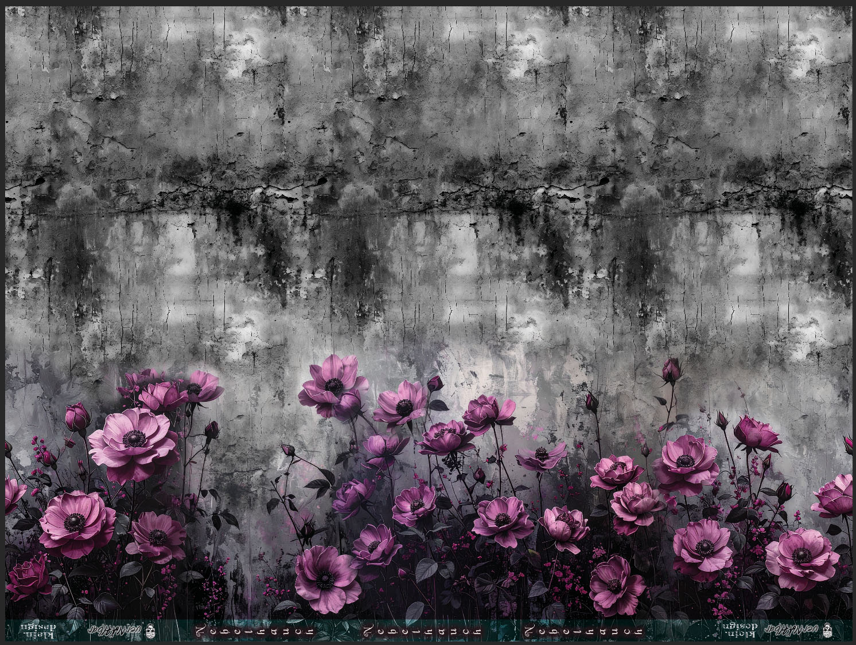Select the largest light pink anemone on left
This screenshot has height=645, width=856.
[x=134, y=438]
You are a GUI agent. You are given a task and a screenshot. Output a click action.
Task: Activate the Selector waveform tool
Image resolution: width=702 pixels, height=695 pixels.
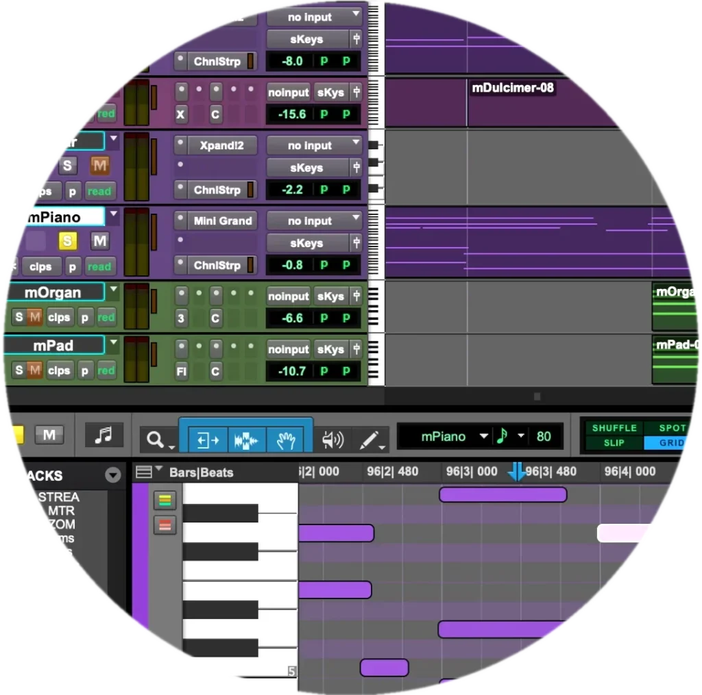[245, 440]
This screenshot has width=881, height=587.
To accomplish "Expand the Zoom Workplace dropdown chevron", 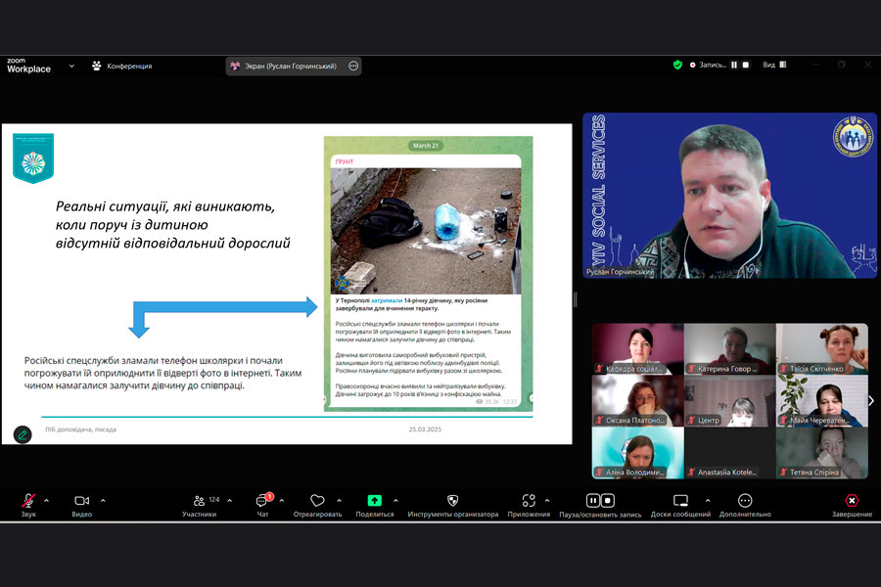I will (x=71, y=67).
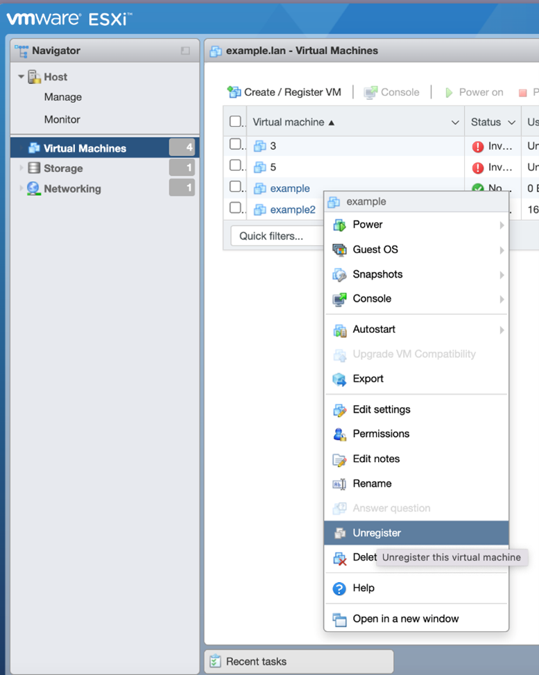The width and height of the screenshot is (539, 675).
Task: Open the example2 virtual machine link
Action: click(293, 210)
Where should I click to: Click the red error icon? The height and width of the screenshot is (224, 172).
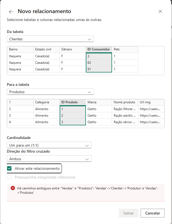(13, 188)
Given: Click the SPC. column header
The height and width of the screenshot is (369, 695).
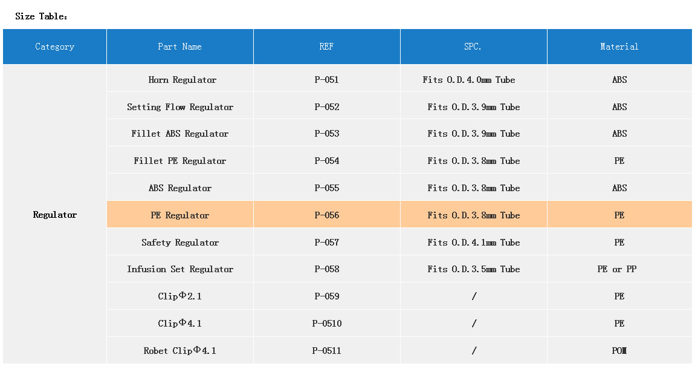Looking at the screenshot, I should [473, 47].
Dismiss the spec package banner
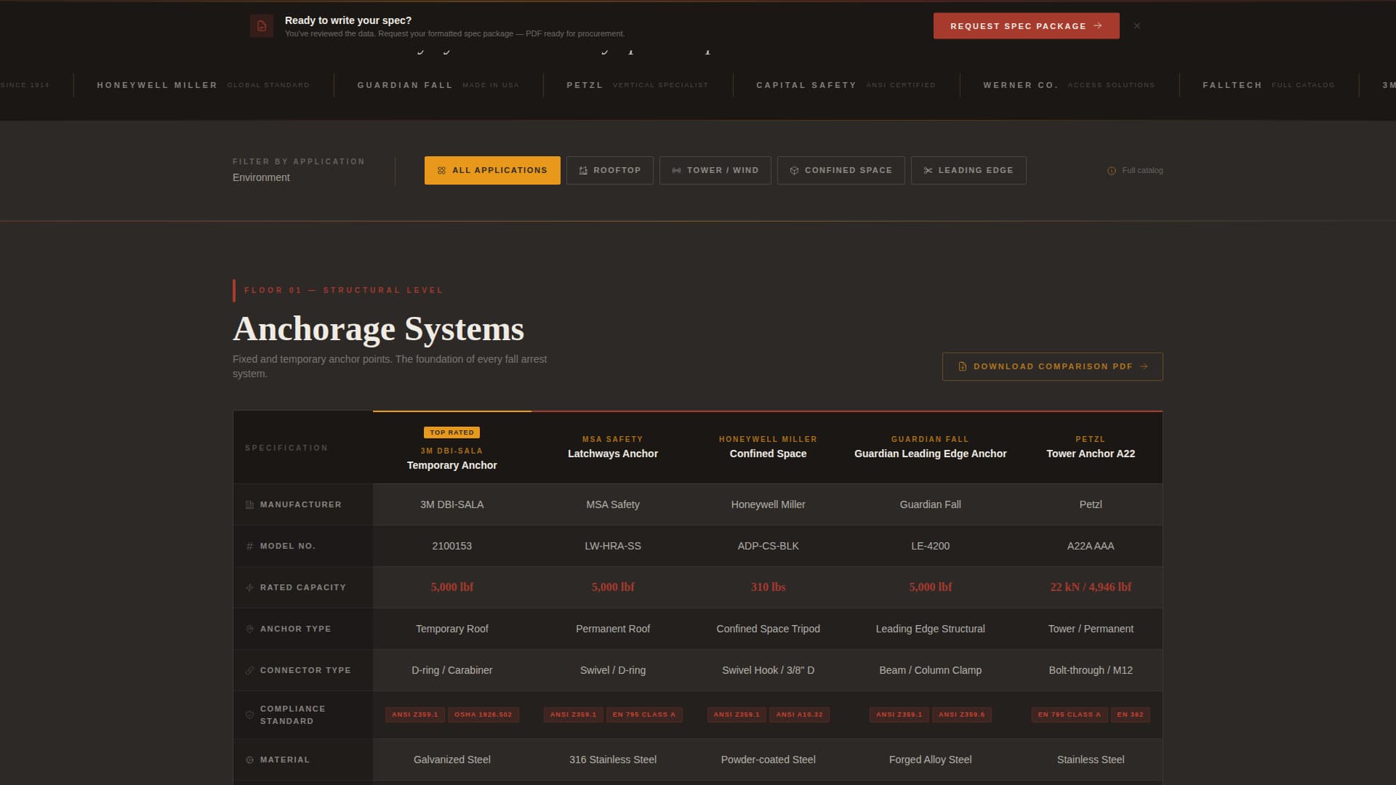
# # # #
Recast the records as a Markdown table with an Index column numbering the rows and an Entry column holding each line. Include only the lines starting with the one that contains "Given: Click the SPC. column header" and going on through the end of the records, skipping blank lines and leaving out the pictures.

→ SOLUTION
| Index | Entry |
|---|---|
| 1 | Given: Click the SPC. column header |
| 2 | The height and width of the screenshot is (369, 695). |
| 3 | Looking at the screenshot, I should [473, 47]. |
| 4 | Dismiss the spec package banner |